Tinderが「スワイプ疲れ」にAI導入。カメラロール覗いて相性診断するって
虚無からの脱出。
マッチングアプリで右へ左へ、延々とスワイプし続ける…あの目が死んでいく行為に、ついにTinderが「そろそろ限界では?」と気づいたようです。
Tinderが新たなAI機能「Chemistry」のテストを開始しました。この機能、なんとユーザーのスマホのカメラロールにアクセスして、その人の興味や性格を分析するというもの。
旅行の写真が多ければアウトドア派、猫の写真ばかりなら動物好き、ラーメンの写真だらけなら…な、なんだ? まぁ、そういうことです。
スワイプ疲れという現代病
TechCrunchによれば、運営企業のMatch GroupでCEOを勤めるスペンサー・ラスコフ氏が、この機能は「スワイプ疲れ」の対処策だと話しています。
さらにTinderだけでなく、他のマッチングアプリも有料会員や新規会員の減少、ユーザーの疲弊という自体に直面しているそう。みんなどこかマッチングアプリ疲れというか、燃え尽き症候群みたいな状態なんでしょうかね。
実際、調査会社のSensor Towerが出した2025年のデータによると、日本のマッチングアプリ市場は引き続き成長を続けており、市場規模は先進国の中でもアメリカに次いで2番目という高い水準です。
しかも、マッチングアプリの使用時間に限って言えば、2022年5月から2025年4月までの市場別マッチングアプリで見ると、1日あたりの使用分数は日本がトップとなっています。
つまり、多くの日本人が虚無に励んでいるわけです(言い過ぎでしょうか)。指の健康が心配になるレベルです。
あなたの写真フォルダ見られて大丈夫?
さて、投入されたChemistryという機能の仕組みですが、まずはカメラロールを分析することで、プロフィール文章では伝わらない「その人らしさ」を抽出。そのデータを基に、より相性の良い相手を提案してくれるというもの。
なんだか理に適っている一方で、自分のカメラロールって、ざざっと見られて本当に大丈夫かって心配もあります。自分だけのコレクションのつもりでスクショまみれ、友達との飲み会での酔っぱらい写真、誰にも言っていない推し活の宝物たち…そういったカオスな内部事情から「性格分析」されるのは、ちょっと怖いと言えば怖いような。

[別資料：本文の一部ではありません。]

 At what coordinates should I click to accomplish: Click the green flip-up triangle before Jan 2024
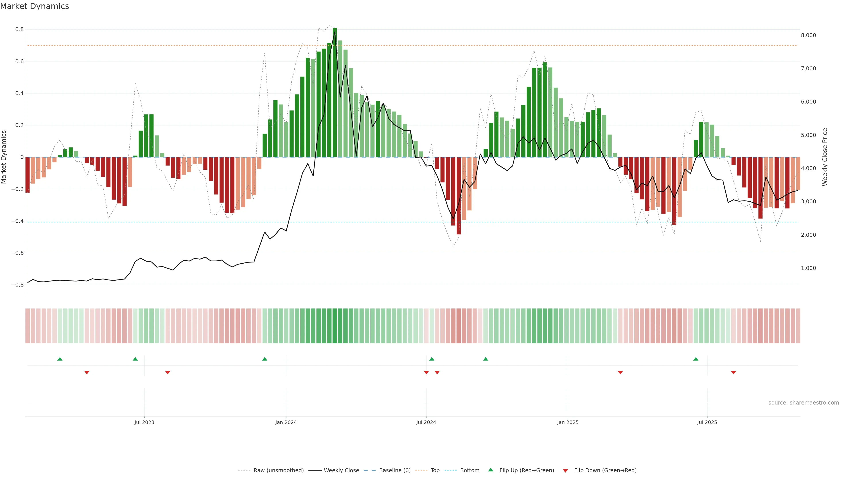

Tinderは、この機能がオプトイン方式であり、ユーザーが明示的に許可した場合のみカメラロールにアクセスすると強調しています。ただし、データの保持期間やクラウド処理の有無など、具体的なプライバシーポリシーについては明らかにされていないようです。
現状でChemistryはオーストラリアでのみテスト中。ただ、これだけでなく、前述のラスコフ氏は「この機能はユーザーにAIを活用したTinderとのやり取りを提供するものだ」と述べています。おそらく、もっともっとAIがマッチングを後押しするようになっていくんでしょうね。
無限スワイプで親指が腱鞘炎になるよりはマシと思うべきか、最愛の相手に会えるならプライバシーなんて安いものと割り切るべきか…。